Friday, May 28, 2021


I was curious about the Mandaeans. I'd heard they consider John the Baptist to be the Messiah.

That seems not to be an ideal description of them. They regard him as the last and greatest of the prophets, but I don't think John would recognize them.

They're the last of the ancient gnostics. Baptism is an important weekly ritual. They have a curious sacred book--the Ginza Rba, which is divided into two parts: a Right and Left Ginza, printed on alternate pages upside-down wrt each other. The Right's current version seems to date from "early Islamic" era; the Left's is much older. If you want a sample: The Book of John the Baptist is a collection of "proverbs", such as straightforward ones like "The first of your care is: know your account and then speak." and "The unjust is like a pomegranate, showing a resplendent face from the outside, but inside is full of mold." and some that are confusing "The words of the wise man at the gates are like pearls on a pig." I gather that "at the gates" has to do with the gates of ignorance and evil--did I mention that they are gnostics?

Their funeral ceremonies--The Mandaean į¹¬abahata Masiqta--are complex, involving raisins in water, a pigeon, and many rituals, some of which seem vaguely Egyptian (they have an opening of the mouth, etc). This is a diagram of part of the ceremony. The new body is in the Light-world, of course.

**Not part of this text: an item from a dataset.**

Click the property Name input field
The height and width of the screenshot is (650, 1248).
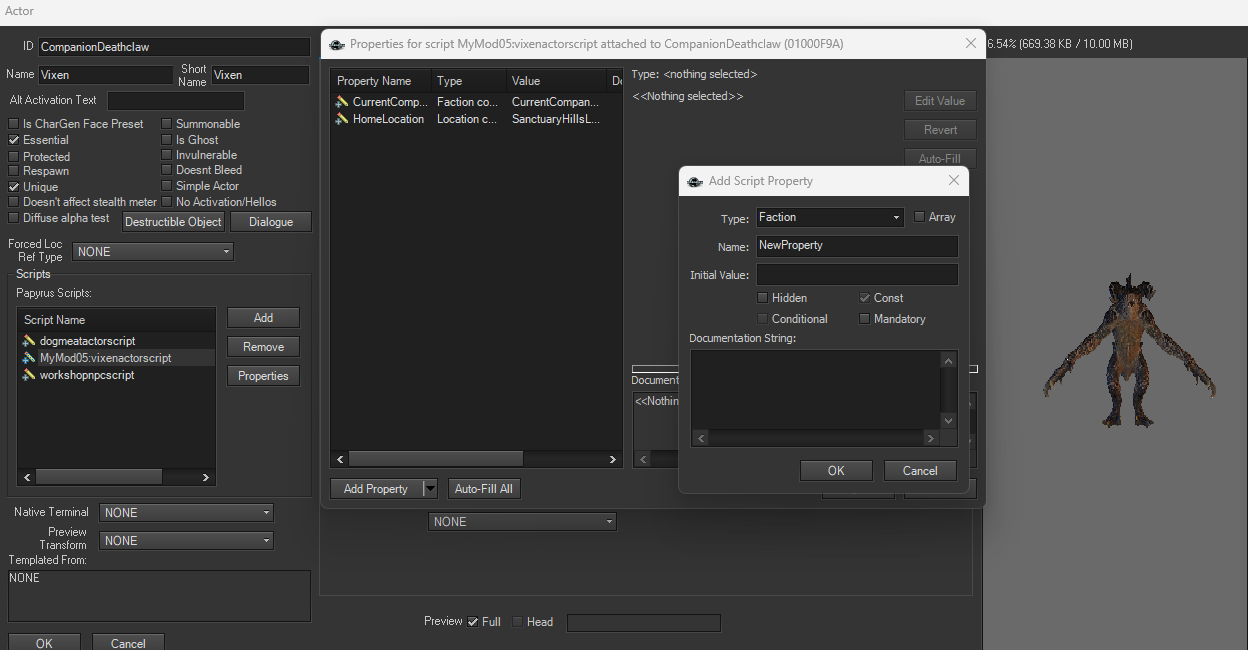tap(856, 246)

Apparently a Mandaean who marries outside the faith is deemed to have left it, and nobody is allowed to convert into it, so it's a strictly ethnic religion at this point--and a persecuted one.

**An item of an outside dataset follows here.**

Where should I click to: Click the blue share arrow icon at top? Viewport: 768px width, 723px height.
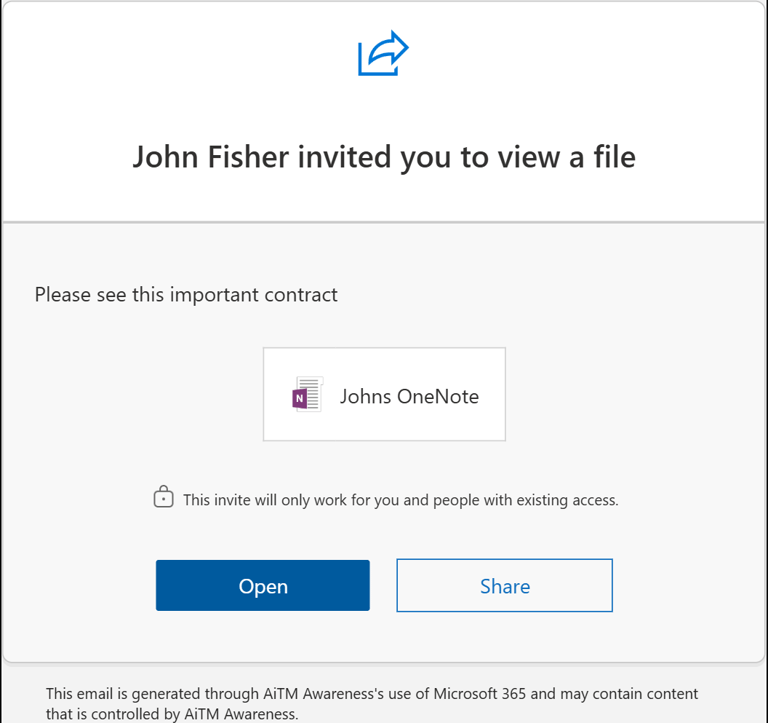(x=383, y=53)
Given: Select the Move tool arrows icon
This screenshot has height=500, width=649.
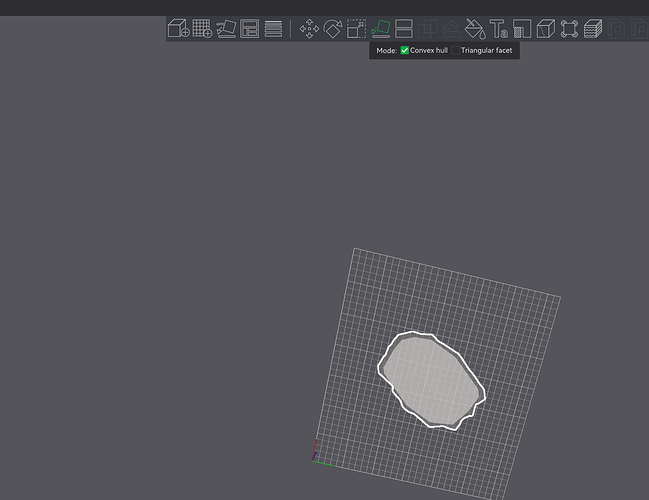Looking at the screenshot, I should point(309,29).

If you are curious about what the ancient pagan rituals were like, you could do worse than read that funeral exposition. It seems so wildly different from what you usually think of when you hear "gnostic" that I wonder if it came from merging two different religions--maybe a long forgotten compromise. "We aren't going to choose between the old cult and the new elite gnostics--we'll do both"


Korora said...

I read "Gospel" of Thomas. Note; in case anyone complains, the format of the work is anecdotal and there is therefore no immediate context to take these passages out of. And as for the cultural context, those passages that are intelligible are either alterations to actual quotes by Jesus or else treating the voice of fashion as the voice of God.

7. "Jesus said: 'Blessed is the lion which the man shall eat, and the lion become man; and cursed is the man whom the lion shall eat, and the lion become man.'"

42. "Jesus said: 'Become passers-by.'"
That could be interpreted any number of different ways.

114. "Simon Peter said to them: 'Let Mary go forth from among us, for women are not worthy of the life.' Jesus said: 'Behold, I shall lead her, that I may make her male, in order that she also may become a living spirit like you males. For every woman who makes herself male shall enter into the kingdom of heaven.'"
Oooooooooooookay. I sense a bait-and-switch on Satan's part with the whole Gnosticism-liberates-women claim.

Assistant Village Idiot said...

Fascinating group. some of their overall division into World of Light and World of Darkness sound like the writings of the Essenes. though this dualism is in a lot of religions in the area, including Zoroastrianism and Manicheism.

As for other gospels and writings in general, because everything was by word of mouth beliefs could morph quickly, but once something was written it was regarded as extremely solid, often magical.